Iron Dome has been widely praised for protecting Israeli civilians from Hamas rocket attacks, particularly during the 2012 and 2014 conflicts in Gaza. And last month, Arrow intercepted a Syrian missile — the system’s first operational use in its 17 years of existence.
Sunday’s David’s Sling inauguration ceremony at Israel’s Hatzor military base was attended by Israeli Prime Minister Benjamin Netanyahu, Defense Minister Avigdor Lieberman, Israeli Air Force (IAF) Commander Maj.-Gen. Amir Eshel and Brig.-Gen. Zvika Haimovich, commander of the IAF’s Aerial Defense Division.
“David’s Sling is a system that covers the ranges in between,” Netanyahu said at the ceremony. “It has immense significance [for] Israel’s security, and I would like to praise the people of the Defense Ministry, the IDF, research and development and all the other elements that acted to enable this system to be operational. We are defending the home front.”
Defense Minister Lieberman said that there is “no alternative to this system. … Thanks to this system, we will be able to deal with our enemies, which we unfortunately have.”
David’s Sling came online amid heightened tensions on multiple fronts, including Israel’s northern borders with Lebanon and Syria, its southern borders with Gaza, and the increasingly active Egyptian Sinai border.
In the north, the IAF has reportedly struck Syrian military targets and Hezbollah weapons convoys several times in recent months, prompting Syria to fire a surface-to-air missile at an IAF plane. This led to the Arrow system’s first operational use in March.
In Lebanon, Hezbollah is estimated to have built a weapons stockpile consisting of more than 100,000 missiles and rockets — 17 times more than it possessed a decade ago, at the end of the Second Lebanon War. Hezbollah’s weapons stockpile includes medium- and long-range missiles, such as Iranian Fajr-5 missiles, M-600 rockets, Zelzal-2 missiles, short-range M75 rockets and Katyushas.
In response to Hezbollah’s massive weapons cache, four new Israeli Sa’ar 6 missile ships — which are currently being manufactured in Germany — will each be equipped with dual Iron Dome systems to protect Israel’s offshore gas rigs.
Along Israel’s southern borders, there have been several incidents of rockets being fired into the Jewish state from Gaza and the Sinai since the beginning of 2017.
Hamas has threatened more rocket attacks after the recent assassination of high-ranking Hamas terrorist Mazen Faqha. Although the Jewish state has neither confirmed nor denied its involvement in the killing, Hamas has issued multiple calls for revenge against Israel.

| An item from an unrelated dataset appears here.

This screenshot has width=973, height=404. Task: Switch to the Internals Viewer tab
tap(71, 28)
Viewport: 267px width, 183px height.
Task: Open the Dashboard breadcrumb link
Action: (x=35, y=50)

Since the 50-day war in Gaza in 2014, Hamas has significantly expanded its efforts to develop its rocket capabilities. The Palestinian terror group has reportedly started producing new high-powered rockets, similar to those produced by Hezbollah, and has designed these rockets to exploit vulnerabilities in the Iron Dome system by equipping them with high-explosive payloads, and only firing them at close-range targets.